*THE TASK*. Give back every entry, copied exactly.

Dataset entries
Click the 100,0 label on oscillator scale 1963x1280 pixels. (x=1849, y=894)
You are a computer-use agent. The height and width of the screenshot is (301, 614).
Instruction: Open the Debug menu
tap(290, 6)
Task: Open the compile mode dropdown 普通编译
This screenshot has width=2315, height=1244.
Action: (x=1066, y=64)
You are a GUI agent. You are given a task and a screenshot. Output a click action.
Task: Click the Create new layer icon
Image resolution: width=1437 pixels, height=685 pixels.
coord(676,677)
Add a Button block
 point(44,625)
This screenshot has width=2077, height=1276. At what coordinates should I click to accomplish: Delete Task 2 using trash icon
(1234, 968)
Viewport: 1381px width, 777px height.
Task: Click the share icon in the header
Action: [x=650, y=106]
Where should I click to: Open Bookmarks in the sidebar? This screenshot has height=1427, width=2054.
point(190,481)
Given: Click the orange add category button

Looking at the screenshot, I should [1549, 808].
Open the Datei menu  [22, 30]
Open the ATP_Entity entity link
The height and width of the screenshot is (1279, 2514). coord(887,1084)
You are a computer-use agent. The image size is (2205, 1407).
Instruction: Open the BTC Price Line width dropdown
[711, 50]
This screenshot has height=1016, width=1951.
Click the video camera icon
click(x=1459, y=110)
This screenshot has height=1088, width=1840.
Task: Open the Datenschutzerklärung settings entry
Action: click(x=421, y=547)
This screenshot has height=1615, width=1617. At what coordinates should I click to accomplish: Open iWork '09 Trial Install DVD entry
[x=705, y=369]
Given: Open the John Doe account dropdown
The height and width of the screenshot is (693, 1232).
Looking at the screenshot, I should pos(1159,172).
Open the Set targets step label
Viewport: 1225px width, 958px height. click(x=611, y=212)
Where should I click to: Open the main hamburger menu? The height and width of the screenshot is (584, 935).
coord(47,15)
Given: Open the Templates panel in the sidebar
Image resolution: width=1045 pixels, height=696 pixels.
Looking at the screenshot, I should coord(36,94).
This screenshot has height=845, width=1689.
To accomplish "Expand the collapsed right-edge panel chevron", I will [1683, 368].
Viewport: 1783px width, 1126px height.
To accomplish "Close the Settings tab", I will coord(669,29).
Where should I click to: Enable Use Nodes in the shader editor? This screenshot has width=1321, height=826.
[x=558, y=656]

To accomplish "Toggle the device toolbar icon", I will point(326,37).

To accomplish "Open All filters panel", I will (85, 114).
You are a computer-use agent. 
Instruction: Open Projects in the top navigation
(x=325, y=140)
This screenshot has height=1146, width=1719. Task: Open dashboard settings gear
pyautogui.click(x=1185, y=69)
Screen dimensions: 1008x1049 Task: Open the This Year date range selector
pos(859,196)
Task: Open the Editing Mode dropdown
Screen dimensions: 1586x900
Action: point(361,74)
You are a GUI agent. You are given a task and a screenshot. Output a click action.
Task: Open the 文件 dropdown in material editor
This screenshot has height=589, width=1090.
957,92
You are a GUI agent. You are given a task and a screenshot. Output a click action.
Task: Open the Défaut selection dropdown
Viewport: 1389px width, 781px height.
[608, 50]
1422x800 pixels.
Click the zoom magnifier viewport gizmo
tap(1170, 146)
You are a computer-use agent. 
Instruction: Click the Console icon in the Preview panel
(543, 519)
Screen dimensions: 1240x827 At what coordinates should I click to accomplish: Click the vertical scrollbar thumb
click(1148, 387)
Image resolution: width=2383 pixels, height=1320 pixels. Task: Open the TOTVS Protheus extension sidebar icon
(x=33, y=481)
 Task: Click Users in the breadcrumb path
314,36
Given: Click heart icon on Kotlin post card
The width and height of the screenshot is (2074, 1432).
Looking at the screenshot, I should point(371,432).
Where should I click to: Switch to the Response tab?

*REPLY*.
Click the 100,0 label on oscillator scale 1963x1280 pixels. (x=1849, y=894)
You are a computer-use agent. The height and width of the screenshot is (301, 614).
Instruction: Open the Debug menu
tap(290, 6)
Task: Open the compile mode dropdown 普通编译
This screenshot has width=2315, height=1244.
Action: (x=1066, y=64)
You are a GUI agent. You are given a task and a screenshot. Output a click action.
Task: Click the Create new layer icon
Image resolution: width=1437 pixels, height=685 pixels.
coord(676,677)
Add a Button block
 point(44,625)
This screenshot has width=2077, height=1276. At what coordinates should I click to accomplish: Delete Task 2 using trash icon
(1234, 968)
Viewport: 1381px width, 777px height.
Task: Click the share icon in the header
Action: [x=650, y=106]
Where should I click to: Open Bookmarks in the sidebar? This screenshot has height=1427, width=2054.
point(190,481)
Given: Click the orange add category button

Looking at the screenshot, I should [1549, 808].
Open the Datei menu  [22, 30]
Open the ATP_Entity entity link
The height and width of the screenshot is (1279, 2514). coord(887,1084)
You are a computer-use agent. The image size is (2205, 1407).
Instruction: Open the BTC Price Line width dropdown
[711, 50]
This screenshot has height=1016, width=1951.
Click the video camera icon
click(x=1459, y=110)
This screenshot has height=1088, width=1840.
Task: Open the Datenschutzerklärung settings entry
Action: click(x=421, y=547)
This screenshot has height=1615, width=1617. At what coordinates should I click to accomplish: Open iWork '09 Trial Install DVD entry
[x=705, y=369]
Given: Open the John Doe account dropdown
The height and width of the screenshot is (693, 1232).
Looking at the screenshot, I should pos(1159,172).
Open the Set targets step label
Viewport: 1225px width, 958px height. click(x=611, y=212)
Where should I click to: Open the main hamburger menu? The height and width of the screenshot is (584, 935).
coord(47,15)
Given: Open the Templates panel in the sidebar
Image resolution: width=1045 pixels, height=696 pixels.
Looking at the screenshot, I should coord(36,94).
This screenshot has height=845, width=1689.
To accomplish "Expand the collapsed right-edge panel chevron", I will [1683, 368].
Viewport: 1783px width, 1126px height.
To accomplish "Close the Settings tab", I will coord(669,29).
Where should I click to: Enable Use Nodes in the shader editor? This screenshot has width=1321, height=826.
[x=558, y=656]

To accomplish "Toggle the device toolbar icon", I will point(326,37).

To accomplish "Open All filters panel", I will (85, 114).
You are a computer-use agent. 
Instruction: Open Projects in the top navigation
(x=325, y=140)
This screenshot has height=1146, width=1719. Task: Open dashboard settings gear
pyautogui.click(x=1185, y=69)
Screen dimensions: 1008x1049 Task: Open the This Year date range selector
pos(859,196)
Task: Open the Editing Mode dropdown
Screen dimensions: 1586x900
Action: point(361,74)
You are a GUI agent. You are given a task and a screenshot. Output a click action.
Task: Open the 文件 dropdown in material editor
This screenshot has height=589, width=1090.
957,92
You are a GUI agent. You are given a task and a screenshot. Output a click action.
Task: Open the Défaut selection dropdown
Viewport: 1389px width, 781px height.
[608, 50]
1422x800 pixels.
Click the zoom magnifier viewport gizmo
tap(1170, 146)
You are a computer-use agent. 
Instruction: Click the Console icon in the Preview panel
(543, 519)
Screen dimensions: 1240x827 At what coordinates should I click to accomplish: Click the vertical scrollbar thumb
click(1148, 387)
Image resolution: width=2383 pixels, height=1320 pixels. Task: Open the TOTVS Protheus extension sidebar icon
(x=33, y=481)
 Task: Click Users in the breadcrumb path
314,36
Given: Click heart icon on Kotlin post card
The width and height of the screenshot is (2074, 1432).
Looking at the screenshot, I should point(371,432).
Where should I click to: Switch to the Response tab?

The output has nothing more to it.